I grinned at her. “Just once, I’d like one of our dates to be better than not terrible. Think we can make that happen?”

When she turned her head, the smooth silk of her hair slipped across the back of my hand, tantalizingly lush and soft. I lifted my left hand to cup her cheek and watched her fight back a flinch. Dropping it back to my lap, I sighed.

“Can I ask you something?”

Esther’s nose wrinkled. “If you must.”

“You don’t owe me any information and I won’t ask for anything more, but even as a fake boyfriend, I feel like I need to know one thing.” I waited for her to tell me to piss off, but she just gave a quick nod, so I steeled myself for the answer and asked, “Did your husband hurt you?”

Surprise washed over her features. “Oh. No. Not physically.”

It wasn’t the reassurance I’d hoped to get, so I just repeated, “Not physically.”

Esther sighed. “He was…manipulative. He isolated me from my friends, even somehow managed to win over my parents so they wouldn’t help me get a divorce.”

“Are you shitting me?”

“No. He spent years systematically breaking me down, criticizing everything about me, flying into a rage over anything he perceived as a mistake.”

I wondered why she hadn’t left him, hadn’t gone to Sofia for help if her parents weren’t willing, but I stopped myself before I could make the mistake of speaking that aloud.

Hell, I’d read enough about the psychology of abuse to know it wasn’t that simple.

Esther was brilliant and resourceful—if she’d felt trapped, it was because of what her asshole husband had done to make her that way.

Even without speaking a word, she caught the look on my face and shook her head like she was disappointed in me for thinking it.

“You’re right. I should never have let it get to that point.”

“That’s not what I was going to say, Esther.”

She made a disbelieving sound. “It doesn’t matter. He’s dead, and I’m free. Dickheads like Tyler have no power over me anymore.”

“Esther,” I said softly, “I’m sorry I brought it up. Even if he wasn’t abusing you physically, emotional abuse is still abuse.”

“Yes, it is. Does that answer all your questions?”

Briefly, I closed my eyes. “I’m sorry for asking, but I needed to know.

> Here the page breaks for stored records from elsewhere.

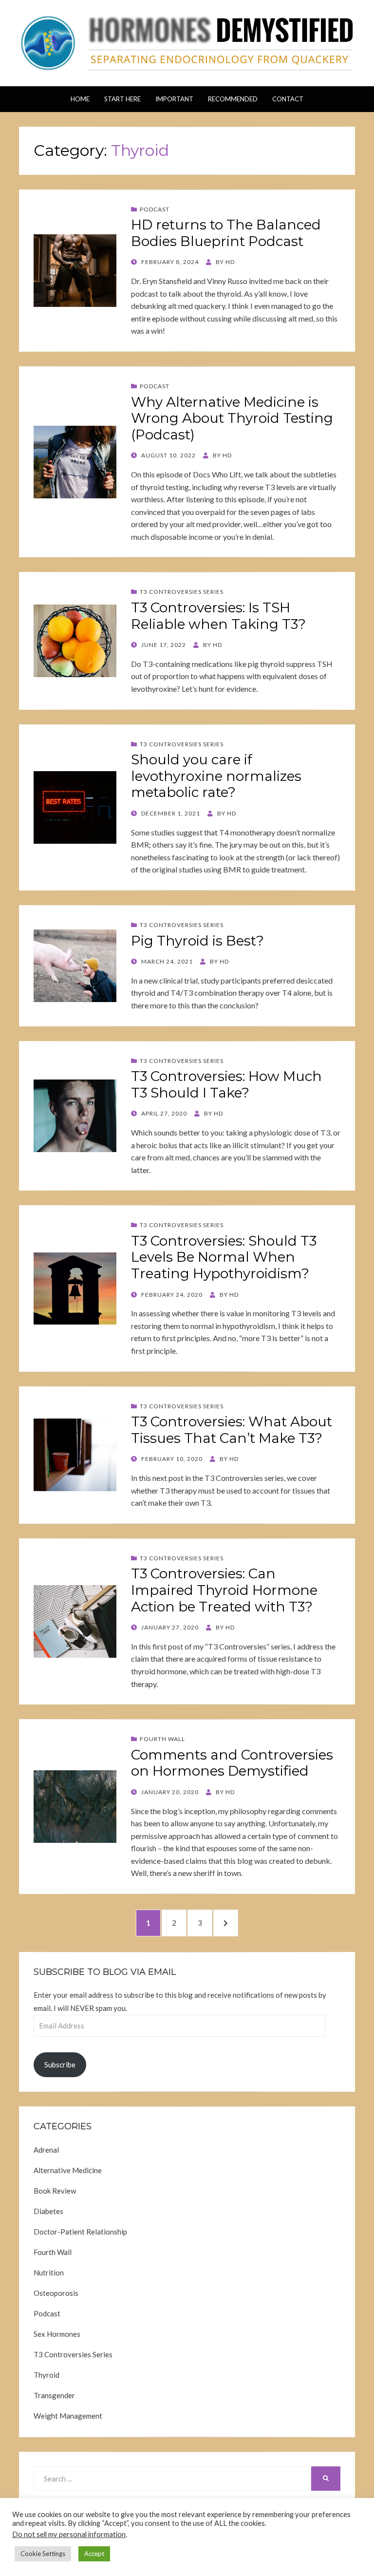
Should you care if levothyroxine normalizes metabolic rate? (216, 775)
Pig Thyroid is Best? (197, 940)
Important (174, 99)
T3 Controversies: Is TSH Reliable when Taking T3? (218, 615)
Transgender (54, 2395)
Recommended (233, 99)
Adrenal (46, 2149)
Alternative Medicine (68, 2170)
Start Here (122, 99)
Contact (287, 99)
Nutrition (49, 2272)
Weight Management (68, 2415)
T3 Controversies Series (182, 591)
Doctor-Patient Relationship (80, 2231)
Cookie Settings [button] (42, 2553)
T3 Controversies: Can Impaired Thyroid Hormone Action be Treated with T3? (224, 1589)
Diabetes (48, 2211)
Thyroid (46, 2374)
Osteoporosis (56, 2293)
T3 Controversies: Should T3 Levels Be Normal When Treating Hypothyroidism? (224, 1257)
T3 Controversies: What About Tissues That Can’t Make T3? (231, 1429)
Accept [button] (94, 2553)
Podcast (154, 209)
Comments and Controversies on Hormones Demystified (232, 1763)
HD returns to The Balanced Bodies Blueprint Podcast (226, 232)
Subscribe (59, 2064)
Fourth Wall (162, 1739)
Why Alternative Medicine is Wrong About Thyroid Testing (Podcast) (232, 418)
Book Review (55, 2190)
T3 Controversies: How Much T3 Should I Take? (226, 1084)
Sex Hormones (57, 2334)
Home (80, 99)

This doesn’t have to be real dating to involve real issues and I don’t want to hurt you with some misstep.

I had a girlfriend years ago who’d been in an abusive relationship.

She didn’t want to tell me about it, but her roommate mentioned it once a few weeks in. I wished I’d known sooner.”

“Right. Well, it was a long time ago, but I appreciate your concern,” she said, unbuckling her seatbelt.

“Esther, hang on. I didn’t mean to upset you.”

She flashed a bright smile that was so clearly fake, I felt my chest cave in a little. “I’m fine. I’ll touch base with you in a few days about our next public appearance. I should get to bed, I have a lot of work to get done this week.”

Fuck.

“Please wait,” I begged, but before I could even open my mouth to continue, she shook her head.

“It’s fine, Theo. Really. I’m just tired.”

Though I wanted to take back every word of the last five minutes, it was too late for that. I was a fool for pushing her so soon and the worst kind of hypocrite, given that I hadn’t opened up to her in the same way.

With a sigh, I waited until she finally glanced at me again to offer the gentlest smile I could manage.

She didn’t smile back, not even a fake one, just gave a jerky nod and practically fled from the truck, disappearing into the guest house before I even set foot on the driveway.

All I could do was hope the memories of the rest of the night—apart from the interaction with her dead husband’s asshole friend—would outweigh the debacle of its ending.